You could tune a receiver to pull in the signal, but carriers encrypt cell phone traffic using their own algorithms, so cracking the encryption to unencrypt the traffic and find the IMEI sent by the phone when it first connects to tower is possible. If you're with the NSA.
Far easier is to work for a cell phone carrier or bribe someone who does or pay a service provider for your own access to the global Equipment Identity Register (EIR) database carriers use to identify all those mobile devices.
Access is normally used to track stolen phones, but that process can be reversed to find the phones you'd like to steal, or at least break in to.
The hard way
The old-fashioned telecom-engineer approach – according to a BBC story written in 2002, not long before the first wave of phone-hack scandals began at NOTW – is to spoof the victim's cell phone number and authentication data, dial in to the voice mail system, and fake your way to the v-mails.
Ways to do that vary from the nicely hands-on techy to the embarrassingly commercial.
The key is to be able to convince the voice-mail server that you are calling from the cell phone of your victim – an identification they make using the.
In 2002 the BBC described techniques requiring special cable connections and hardware for "chipping" the phone – directly changing the ID number within your phone, which would require knowing the victim's identifier as well.
Highly specialized hardware designed to analyze and, often, clone cell phones, can pick up the ID numbers and image everything on the phone at the same time.
That may be a trick, but once you have it, you could be home free.
In 2005, when Paris Hilton made news after her phone was hacked, U.S. carriers allowed customers to bypass the PIN requirement and access voice mails directly, relying on the IMEI or ESN, with no PIN necessary.
The easier way
It's not even necessary to change your phone anymore.
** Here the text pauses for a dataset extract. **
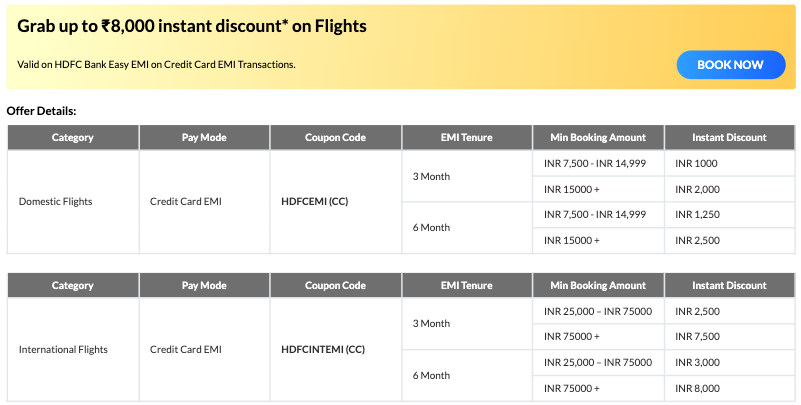
Task: Click the second table's Instant Discount header
Action: pyautogui.click(x=729, y=286)
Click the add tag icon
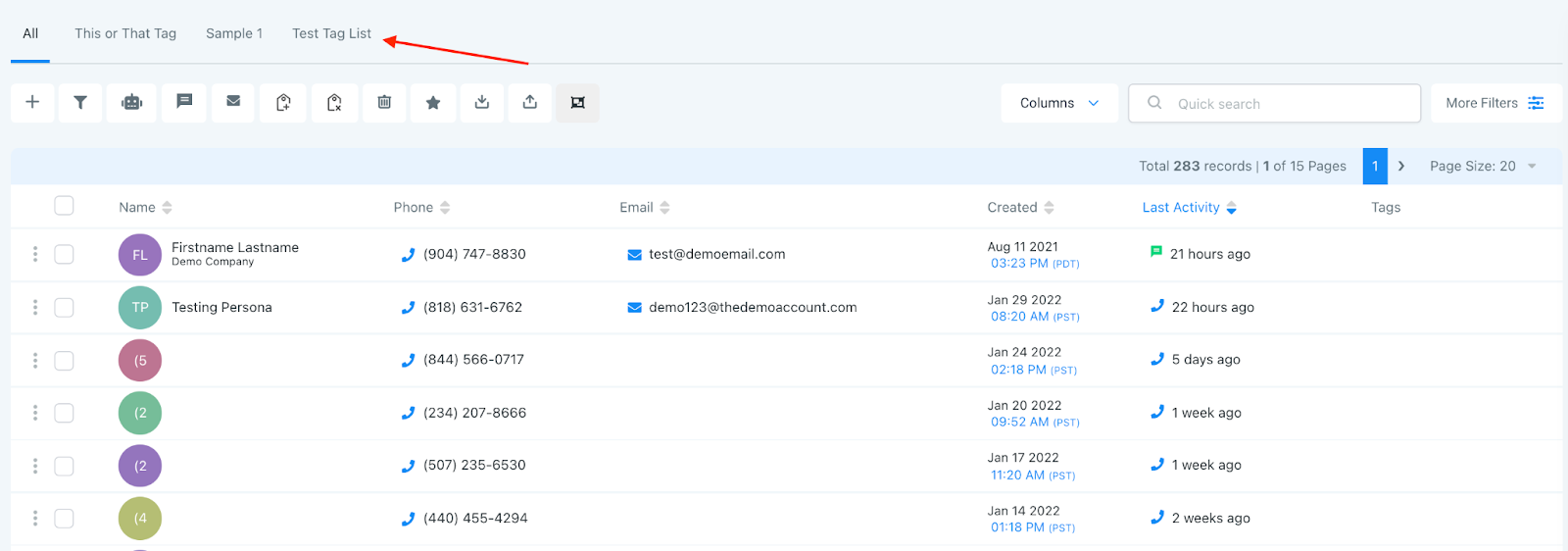The height and width of the screenshot is (551, 1568). click(283, 102)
Using any of a dozen Caller ID Spoofing services – which are designed, they say, to protect the privacy of callers, not abet invasions of privacy – you can make calls that appear to come from someone else.
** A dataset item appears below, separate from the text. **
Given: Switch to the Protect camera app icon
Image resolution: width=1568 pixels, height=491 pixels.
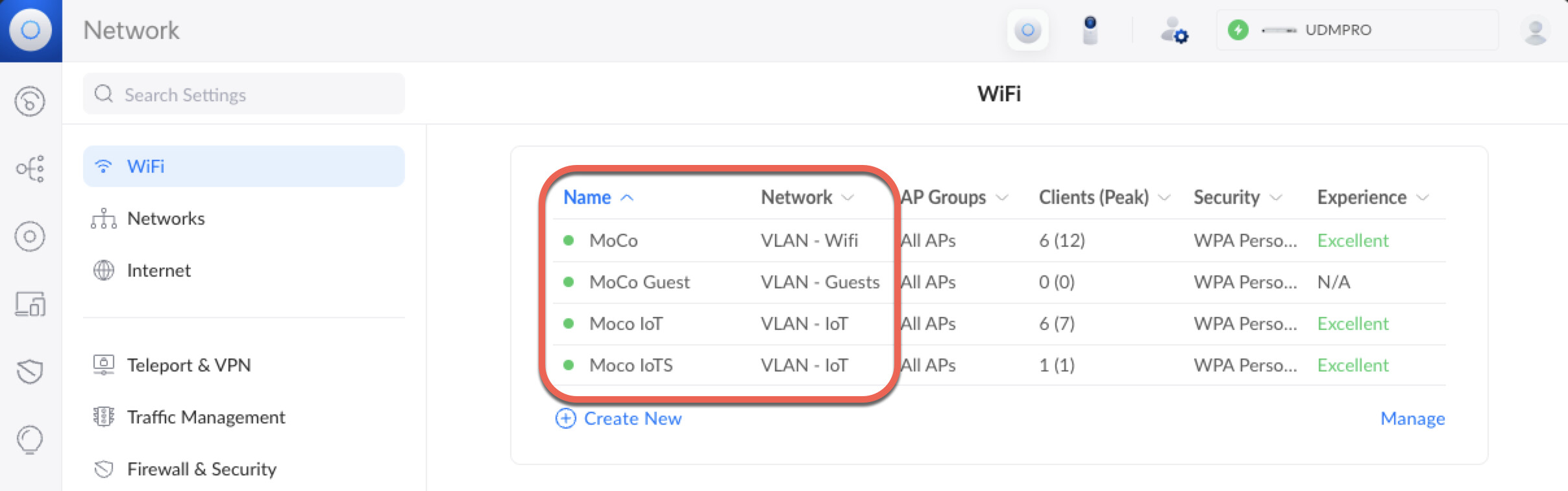Looking at the screenshot, I should 1090,30.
Those services only change the Caller ID number that shows up on the phone, however, not the IMEI or ESN the voice-mail servers use to verify the identity of the hardware itself.
Though they resolutely refuse to talk about it in public, because IMEI spoofing is illegal in the U.S. and most other countries, experts on smartphone jailbreak forums treat changing IMEIs as only a moderately interesting configuration process.
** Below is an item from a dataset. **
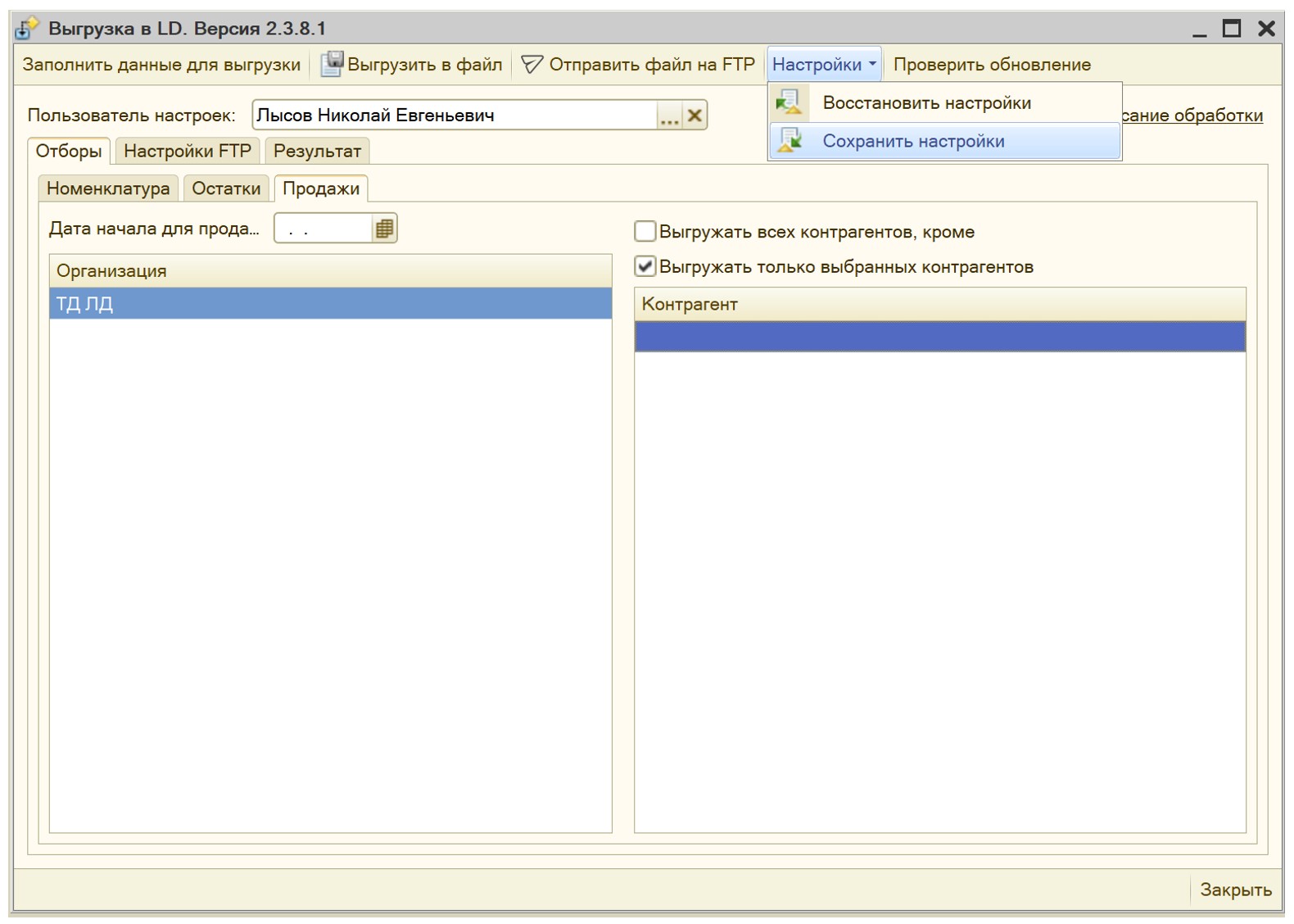Image resolution: width=1294 pixels, height=924 pixels.
Task: Switch to the Номенклатура tab
Action: (108, 188)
There are a number of Java scripts and apps for both Windows and MacOS designed to change out the IMEI, often as only one of a wider range of features to root the phones, create a backup image and change out portions of the operating system.
Some emulators are able to send fake IMEI numbers to the carrier's network, even without changing the IMEI on the phone itself. They spoof by replacing a number you choose with the real one, and return the phone to normal when they're shut down.
The easiest way
There's an app for it.
In fact, there are a lot. Most are designed to test applications that have to identify multiple IMEIs, or to recover an IMEI when an attempt to root or re-flash the phone bricks it instead. Many can be used to emulate phones with other IMEIs as well.
The stupidly easy way
If your victim's phone supports Bluetooth and he/she has Bluetooth turned on, you can connect to the phone directly. Once you make the link, there are any number of (also illegal) tools to pick up the phone's ID, copy the contacts or voicemails already on the phone and sometimes change the victim's password as well.
If you have a good idea what the password is, or know the victim's username and are willing to use the Change Password function on the cell phone carrier's voice-mail access page on the Web site, you can skip all the rest and just do that.
It's a lot easier to lie to one web app than it is to figure out what lie you have to tell and then tell it in the right format to your phone, a whole cell phone network and then to the voice mail server.
See? Easy. If you're into that kind of thing.